The science of biomechanics helps explain the causes of cell, tissue, organ and body system disorders, and supports clinicians in the diagnosis, prognosis and evaluation of treatment methods and technologies. Clinical Biomechanics aims to strengthen the links between laboratory and clinic by publishing cutting-edge biomechanics research which helps to explain the causes of injury and disease, and which provides evidence contributing to improved clinical management.
A rigorous peer review system is employed and every attempt is made to process and publish top-quality papers promptly.
Clinical Biomechanics explores all facets of body system, organ, tissue and cell biomechanics, with an emphasis on medical and clinical applications of the basic science aspects. The role of basic science is therefore recognized in a medical or clinical context. The readership of the journal closely reflects its multi-disciplinary contents, being a balance of scientists, engineers and clinicians.

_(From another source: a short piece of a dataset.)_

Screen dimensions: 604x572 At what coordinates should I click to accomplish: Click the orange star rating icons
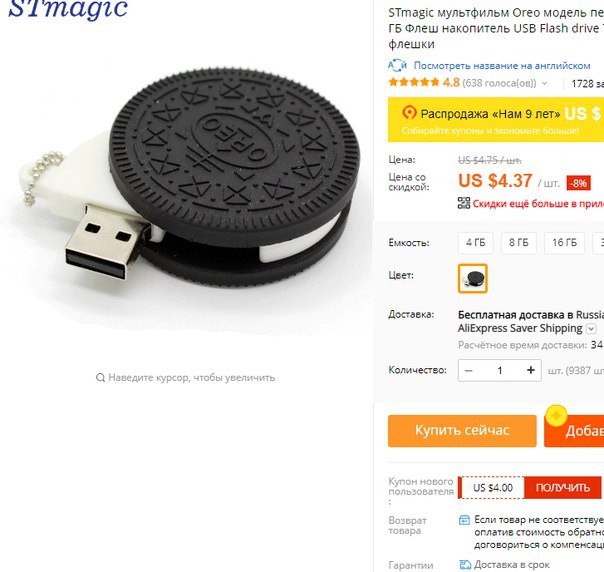point(414,82)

The contents are in the form of research papers, brief reports, review papers and correspondence, whilst special interest issues and supplements are published from time to time.
Disciplines covered include biomechanics and mechanobiology at all scales, bioengineering and use of tissue engineering and biomaterials for clinical applications, biophysics, as well as biomechanical aspects of medical robotics, ergonomics, physical and occupational therapeutics and rehabilitation.